Separation-of-function mutants reveal the NF-κB-independent involvement of IκBα in the regulation of stem cell and oncogenic programs

Abstract

We previously demonstrated that the NF-κB inhibitor IκBα binds the chromatin together with PRC2 to regulate a subset of developmental- and stem cell-related genes. This alternative function has been elusive in both physiological and disease conditions because of the predominant role of IκBα as a negative regulator of NF-κB.
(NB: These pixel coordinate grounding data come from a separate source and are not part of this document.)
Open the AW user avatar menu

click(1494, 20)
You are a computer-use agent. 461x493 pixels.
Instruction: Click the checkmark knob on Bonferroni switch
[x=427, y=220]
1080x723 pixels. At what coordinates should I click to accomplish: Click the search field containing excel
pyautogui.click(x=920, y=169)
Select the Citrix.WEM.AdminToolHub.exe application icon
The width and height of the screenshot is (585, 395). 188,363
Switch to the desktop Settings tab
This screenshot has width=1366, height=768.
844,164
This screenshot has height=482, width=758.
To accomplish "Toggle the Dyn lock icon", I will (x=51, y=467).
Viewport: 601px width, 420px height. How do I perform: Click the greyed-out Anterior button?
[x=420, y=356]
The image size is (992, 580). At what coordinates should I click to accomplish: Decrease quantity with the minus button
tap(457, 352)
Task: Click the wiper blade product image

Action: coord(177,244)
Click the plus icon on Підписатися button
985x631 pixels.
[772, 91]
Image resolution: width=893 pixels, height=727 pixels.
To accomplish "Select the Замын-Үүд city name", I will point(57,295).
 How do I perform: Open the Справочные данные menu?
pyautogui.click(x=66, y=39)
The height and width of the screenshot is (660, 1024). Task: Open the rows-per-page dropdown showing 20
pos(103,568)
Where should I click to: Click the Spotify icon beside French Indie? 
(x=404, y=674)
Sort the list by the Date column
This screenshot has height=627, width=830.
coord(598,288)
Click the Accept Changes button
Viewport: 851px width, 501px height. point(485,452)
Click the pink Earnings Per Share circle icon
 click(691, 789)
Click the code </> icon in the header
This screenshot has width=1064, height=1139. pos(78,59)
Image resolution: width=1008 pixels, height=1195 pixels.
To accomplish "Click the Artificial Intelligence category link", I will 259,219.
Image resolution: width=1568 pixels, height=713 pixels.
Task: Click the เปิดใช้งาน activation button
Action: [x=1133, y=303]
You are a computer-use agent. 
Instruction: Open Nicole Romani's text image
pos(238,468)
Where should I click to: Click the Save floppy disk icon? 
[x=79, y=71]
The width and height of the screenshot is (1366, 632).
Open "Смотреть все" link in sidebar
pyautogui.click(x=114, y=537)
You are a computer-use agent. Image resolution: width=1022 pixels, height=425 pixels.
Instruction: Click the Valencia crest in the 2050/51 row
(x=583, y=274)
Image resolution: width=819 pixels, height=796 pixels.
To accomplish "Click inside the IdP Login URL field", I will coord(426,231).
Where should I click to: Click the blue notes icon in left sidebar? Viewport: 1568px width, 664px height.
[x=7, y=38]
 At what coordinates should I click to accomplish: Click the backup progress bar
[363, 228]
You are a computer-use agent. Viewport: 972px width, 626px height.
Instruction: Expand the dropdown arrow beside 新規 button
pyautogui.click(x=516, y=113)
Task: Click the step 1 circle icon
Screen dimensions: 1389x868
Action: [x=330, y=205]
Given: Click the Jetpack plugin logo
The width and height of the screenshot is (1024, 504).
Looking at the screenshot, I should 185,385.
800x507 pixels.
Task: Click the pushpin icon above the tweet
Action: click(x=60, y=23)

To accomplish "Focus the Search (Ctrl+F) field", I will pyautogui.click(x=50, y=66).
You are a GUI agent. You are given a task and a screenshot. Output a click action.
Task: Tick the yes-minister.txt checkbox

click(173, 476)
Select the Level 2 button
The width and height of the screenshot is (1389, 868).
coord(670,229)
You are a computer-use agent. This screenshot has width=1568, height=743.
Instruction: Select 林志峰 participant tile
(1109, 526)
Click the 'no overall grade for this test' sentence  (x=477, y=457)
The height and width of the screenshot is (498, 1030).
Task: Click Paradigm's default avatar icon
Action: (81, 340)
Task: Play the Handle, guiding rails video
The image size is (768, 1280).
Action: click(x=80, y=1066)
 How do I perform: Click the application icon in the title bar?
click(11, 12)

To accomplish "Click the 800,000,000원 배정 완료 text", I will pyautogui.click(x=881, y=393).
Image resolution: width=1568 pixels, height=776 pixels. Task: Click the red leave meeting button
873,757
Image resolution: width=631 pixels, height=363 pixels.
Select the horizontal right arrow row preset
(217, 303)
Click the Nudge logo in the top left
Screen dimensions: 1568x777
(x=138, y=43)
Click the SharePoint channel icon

We here uniquely characterize specific residues of IκBα that allow the generation of separation-of-function (SOF) mutants that are defective for either NF-κB-related (SOF^ΔNF-κB) or chromatin-related (SOF^ΔH2A,H4) activities. Expression of IκBα SOF^ΔNF-κB, but not SOF^ΔH2A/H4, is sufficient to negatively regulate a specific stemness program in intestinal cells, thus rescuing the differentiation blockage imposed by IκBα deficiency. In contrast, full IκBα activity is required for regulating clonogenic/tumor-initiating activity of colorectal cancer cells.

Our data indicate that SOF mutants represent an exclusive tool for studying IκBα functions in physiology and disease, and identified IκBα as a robust prognosis biomarker for human cancer.